EXPLORE O MATERIAL
**a.** Indique se cada afirmação abaixo está de acordo com o texto sobre Durand. Responda sim ou não e cite entre aspas as palavras do texto que decidem a questão.
(i) Segundo o texto, há uma anterioridade da consciência sobre a matéria.
(ii) O texto afirma que Durand foi estudioso de Corbin.
(iii) De acordo com o texto, a Antropologia passa a ser uma ciência setorizada e historicista.
**b.** Transcreva, sem alterações, o trecho do texto sobre Durand que começa em "Atuei nas seguintes" e termina em "de Pesquisa Antropológica.".

TEXTO DE ORIGEM
= = =
Apoiado no Corpus Hermeticum, Durand nos traz a dimensão iniciática para o interior da compreensão da condição humana ao criticar o antropocentrismo presente na ciência positivista e ao construir uma ciência cosmocêntrica, na qual homem e cosmos funcionam como microscosmo de macrocosmo. Este conhecimento possibilita a construção do cogito corporal e a realização de uma exegese da alma humana, contudo num movimento de gênese recíproca entre corpo e alma (trajeto antropológico), o que significa que não há uma anterioridade da consciência sobre a matéria, mas do inconsciente coletivo (estruturas antropológicas do imaginário).
Estudioso de Corbin, Durand assimilou os conhecimentos dos alquimistas do sul da Itália, quando a hermenêutica do imaginário fez o reconhecimento da existência da realidade imaginal revelada por meio de um saber que se chama angeologia, na qual é possível comunicar-se com a alma do mundo porque o universo é concebido como sendo revelador. E a Antropologia deixa de ser uma ciência setorizada e historicista para ser um ciência mítica, abrangente, sem fronteiras e espiritualizada, na qual a arte, a poesia e o mito nos ajudam a construir o homem biopsicossocial. Como um todo, tal compreensão se abre à uma iniciação, possibilita a realização da exegese da alma, na qual uma vez mais, todo o corpo participa da formação do símbolo. O trabalho do hermeneuta do imaginário é fazer equivaler o conhecimento do mundo ao conhecimento de cada cogito corporal, o que constitui a mais preciosa dádiva ofertada por este paradigma.
Com um foco neste contexto, as pesquisas que desenvolvo discutem o reino das analogias e o dinamismo de religação das diferenças nas concepções de doenças e no campo simbólico das eficácias de curas de vários modelos. Por meio dessas pesquisas procuro compreender a condição humana como parte constitutiva do objeto antropológico e do conhecimento sobre o homem. Algumas pesquisas desenvolvidas e em desenvolvimento se encontram à frente, no ítem Pesquisas e Orientações.
Atuei nas seguintes áreas do conhecimento: teorias antropológicas sobre doenças (Medical Anthropology, L’Anthropologie de La Maladie e Antropologia da Saúde) para compreender as doenças como parte de processos culturais; Antropologia do Imaginário, Antropologia Estrutural, Marxismo Antropológico e Métodos e Técnicas de Pesquisa Antropológica.
= = =
DADOS PARA ANÁLISE
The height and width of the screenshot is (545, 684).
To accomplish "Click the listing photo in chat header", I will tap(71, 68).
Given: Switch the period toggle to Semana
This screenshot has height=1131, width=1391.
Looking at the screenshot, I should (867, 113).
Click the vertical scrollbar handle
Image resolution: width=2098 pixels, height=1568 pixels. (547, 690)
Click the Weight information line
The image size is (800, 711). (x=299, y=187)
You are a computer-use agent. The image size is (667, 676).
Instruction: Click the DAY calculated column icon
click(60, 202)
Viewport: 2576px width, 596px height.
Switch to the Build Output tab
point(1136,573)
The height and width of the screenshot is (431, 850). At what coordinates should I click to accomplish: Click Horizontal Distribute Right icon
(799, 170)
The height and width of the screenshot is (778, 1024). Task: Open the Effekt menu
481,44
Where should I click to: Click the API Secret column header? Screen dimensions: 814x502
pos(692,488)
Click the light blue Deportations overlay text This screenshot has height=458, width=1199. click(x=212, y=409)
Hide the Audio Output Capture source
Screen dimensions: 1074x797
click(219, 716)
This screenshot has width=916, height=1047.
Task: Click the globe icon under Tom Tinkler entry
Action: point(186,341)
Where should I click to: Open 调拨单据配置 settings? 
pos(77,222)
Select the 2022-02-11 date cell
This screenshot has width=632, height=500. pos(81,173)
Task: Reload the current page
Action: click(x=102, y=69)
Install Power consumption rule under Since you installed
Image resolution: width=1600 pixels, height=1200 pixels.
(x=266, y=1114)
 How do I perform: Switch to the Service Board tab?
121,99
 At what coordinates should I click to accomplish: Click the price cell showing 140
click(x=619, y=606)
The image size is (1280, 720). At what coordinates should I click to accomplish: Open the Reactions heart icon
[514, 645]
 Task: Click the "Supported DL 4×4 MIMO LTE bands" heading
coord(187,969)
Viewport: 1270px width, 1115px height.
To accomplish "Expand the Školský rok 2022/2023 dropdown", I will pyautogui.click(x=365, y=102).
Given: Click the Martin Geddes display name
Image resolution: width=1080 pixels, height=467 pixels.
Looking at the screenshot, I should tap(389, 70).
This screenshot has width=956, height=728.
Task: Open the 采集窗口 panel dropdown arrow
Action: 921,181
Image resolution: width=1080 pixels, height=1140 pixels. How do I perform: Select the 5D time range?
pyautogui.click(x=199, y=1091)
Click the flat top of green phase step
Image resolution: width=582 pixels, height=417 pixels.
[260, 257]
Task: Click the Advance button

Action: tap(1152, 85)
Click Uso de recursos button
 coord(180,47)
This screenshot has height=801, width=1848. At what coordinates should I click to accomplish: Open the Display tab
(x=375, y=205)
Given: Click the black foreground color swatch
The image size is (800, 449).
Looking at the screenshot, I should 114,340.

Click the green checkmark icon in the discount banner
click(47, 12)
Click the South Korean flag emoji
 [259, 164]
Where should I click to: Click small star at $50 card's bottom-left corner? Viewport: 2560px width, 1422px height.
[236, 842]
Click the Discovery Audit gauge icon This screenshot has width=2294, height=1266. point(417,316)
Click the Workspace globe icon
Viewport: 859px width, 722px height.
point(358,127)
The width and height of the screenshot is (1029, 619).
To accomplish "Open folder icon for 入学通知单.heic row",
= = =
RESPOSTAS EM SEQUÊNCIA
**a.**
(i) Não: "não há uma anterioridade da consciência sobre a matéria"
(ii) Sim: "Estudioso de Corbin, Durand assimilou os conhecimentos dos alquimistas do sul da Itália"
(iii) Não: "a Antropologia deixa de ser uma ciência setorizada e historicista"

**b.**
Atuei nas seguintes áreas do conhecimento: teorias antropológicas sobre doenças (Medical Anthropology, L’Anthropologie de La Maladie e Antropologia da Saúde) para compreender as doenças como parte de processos culturais; Antropologia do Imaginário, Antropologia Estrutural, Marxismo Antropológico e Métodos e Técnicas de Pesquisa Antropológica.